**WHAT IS NEEDED**
Can you retype all the rows below word for word, leaving the pictures out?

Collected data

* begin *

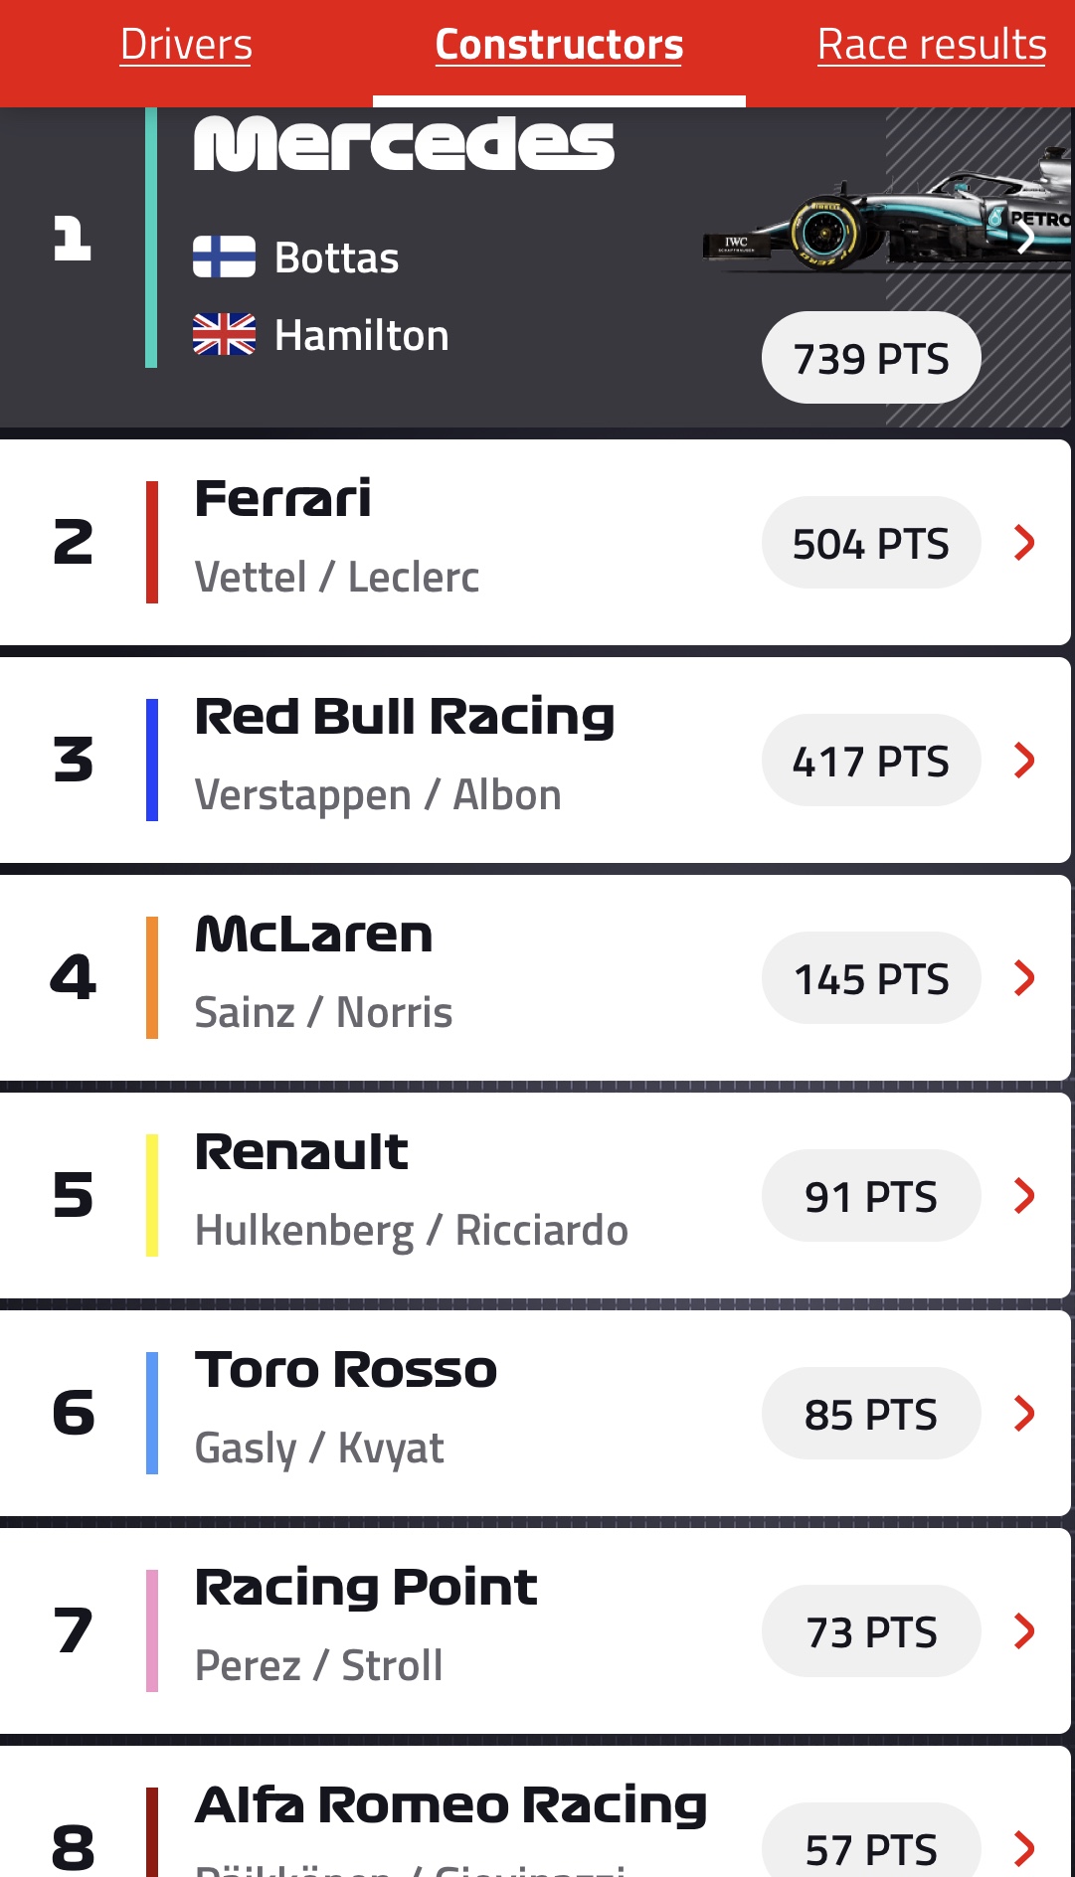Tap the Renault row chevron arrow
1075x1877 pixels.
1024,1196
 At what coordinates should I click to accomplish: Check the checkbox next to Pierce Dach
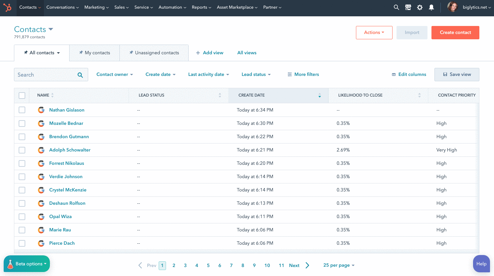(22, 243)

* end *

**WORKED SOLUTION**
Tap the Renault row chevron arrow
1075x1877 pixels.
1024,1196
 At what coordinates should I click to accomplish: Check the checkbox next to Pierce Dach
(22, 243)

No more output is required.